What you should do:
Each record below must be written out again in exactly the same form.

-- Opening Marker --

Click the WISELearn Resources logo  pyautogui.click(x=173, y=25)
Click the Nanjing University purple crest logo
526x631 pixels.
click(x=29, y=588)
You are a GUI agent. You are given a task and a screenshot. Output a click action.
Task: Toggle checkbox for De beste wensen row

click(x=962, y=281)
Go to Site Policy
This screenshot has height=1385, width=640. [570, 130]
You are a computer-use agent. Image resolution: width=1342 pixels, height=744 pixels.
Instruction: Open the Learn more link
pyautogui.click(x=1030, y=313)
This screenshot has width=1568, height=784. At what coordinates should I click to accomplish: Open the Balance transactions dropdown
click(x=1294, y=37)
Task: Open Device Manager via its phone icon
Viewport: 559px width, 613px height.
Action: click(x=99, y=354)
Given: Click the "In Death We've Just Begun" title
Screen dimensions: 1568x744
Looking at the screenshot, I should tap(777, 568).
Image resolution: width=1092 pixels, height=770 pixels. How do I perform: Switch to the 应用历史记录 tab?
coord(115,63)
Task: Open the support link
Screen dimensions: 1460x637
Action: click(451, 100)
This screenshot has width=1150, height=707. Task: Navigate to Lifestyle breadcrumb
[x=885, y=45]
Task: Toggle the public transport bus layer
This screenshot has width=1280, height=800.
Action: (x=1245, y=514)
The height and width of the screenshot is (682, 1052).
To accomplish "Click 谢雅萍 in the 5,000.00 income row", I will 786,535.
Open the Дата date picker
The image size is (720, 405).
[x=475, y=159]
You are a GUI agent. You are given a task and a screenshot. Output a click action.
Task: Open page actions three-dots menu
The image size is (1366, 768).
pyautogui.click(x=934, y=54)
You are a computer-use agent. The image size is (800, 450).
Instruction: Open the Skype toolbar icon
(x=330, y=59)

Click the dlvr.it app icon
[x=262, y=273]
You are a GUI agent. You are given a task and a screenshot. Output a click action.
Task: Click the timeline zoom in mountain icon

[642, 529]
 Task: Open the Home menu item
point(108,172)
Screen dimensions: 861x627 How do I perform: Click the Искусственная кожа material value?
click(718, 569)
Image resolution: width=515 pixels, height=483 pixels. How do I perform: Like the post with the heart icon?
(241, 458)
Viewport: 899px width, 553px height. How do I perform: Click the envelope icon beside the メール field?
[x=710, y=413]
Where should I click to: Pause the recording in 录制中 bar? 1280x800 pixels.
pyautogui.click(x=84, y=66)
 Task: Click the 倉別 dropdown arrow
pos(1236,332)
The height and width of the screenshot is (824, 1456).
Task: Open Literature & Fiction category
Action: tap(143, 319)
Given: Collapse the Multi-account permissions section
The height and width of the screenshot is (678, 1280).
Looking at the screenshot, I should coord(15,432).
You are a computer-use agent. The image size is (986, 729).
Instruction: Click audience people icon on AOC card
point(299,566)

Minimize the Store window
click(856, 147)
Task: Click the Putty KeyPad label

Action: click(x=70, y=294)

-- Closing Marker --

Worked solution:
Click the WISELearn Resources logo  pyautogui.click(x=173, y=25)
Click the Nanjing University purple crest logo
526x631 pixels.
click(x=29, y=588)
You are a GUI agent. You are given a task and a screenshot. Output a click action.
Task: Toggle checkbox for De beste wensen row

click(x=962, y=281)
Go to Site Policy
This screenshot has height=1385, width=640. [570, 130]
You are a computer-use agent. Image resolution: width=1342 pixels, height=744 pixels.
Instruction: Open the Learn more link
pyautogui.click(x=1030, y=313)
This screenshot has width=1568, height=784. At what coordinates should I click to accomplish: Open the Balance transactions dropdown
click(x=1294, y=37)
Task: Open Device Manager via its phone icon
Viewport: 559px width, 613px height.
Action: click(x=99, y=354)
Given: Click the "In Death We've Just Begun" title
Screen dimensions: 1568x744
Looking at the screenshot, I should tap(777, 568).
Image resolution: width=1092 pixels, height=770 pixels. How do I perform: Switch to the 应用历史记录 tab?
coord(115,63)
Task: Open the support link
Screen dimensions: 1460x637
Action: click(451, 100)
This screenshot has width=1150, height=707. Task: Navigate to Lifestyle breadcrumb
[x=885, y=45]
Task: Toggle the public transport bus layer
This screenshot has width=1280, height=800.
Action: (x=1245, y=514)
The height and width of the screenshot is (682, 1052).
To accomplish "Click 谢雅萍 in the 5,000.00 income row", I will 786,535.
Open the Дата date picker
The image size is (720, 405).
[x=475, y=159]
You are a GUI agent. You are given a task and a screenshot. Output a click action.
Task: Open page actions three-dots menu
The image size is (1366, 768).
pyautogui.click(x=934, y=54)
You are a computer-use agent. The image size is (800, 450).
Instruction: Open the Skype toolbar icon
(x=330, y=59)

Click the dlvr.it app icon
[x=262, y=273]
You are a GUI agent. You are given a task and a screenshot. Output a click action.
Task: Click the timeline zoom in mountain icon

[642, 529]
 Task: Open the Home menu item
point(108,172)
Screen dimensions: 861x627 How do I perform: Click the Искусственная кожа material value?
click(718, 569)
Image resolution: width=515 pixels, height=483 pixels. How do I perform: Like the post with the heart icon?
(241, 458)
Viewport: 899px width, 553px height. How do I perform: Click the envelope icon beside the メール field?
[x=710, y=413]
Where should I click to: Pause the recording in 录制中 bar? 1280x800 pixels.
pyautogui.click(x=84, y=66)
 Task: Click the 倉別 dropdown arrow
pos(1236,332)
The height and width of the screenshot is (824, 1456).
Task: Open Literature & Fiction category
Action: tap(143, 319)
Given: Collapse the Multi-account permissions section
The height and width of the screenshot is (678, 1280).
Looking at the screenshot, I should coord(15,432).
You are a computer-use agent. The image size is (986, 729).
Instruction: Click audience people icon on AOC card
point(299,566)

Minimize the Store window
click(856, 147)
Task: Click the Putty KeyPad label

Action: click(x=70, y=294)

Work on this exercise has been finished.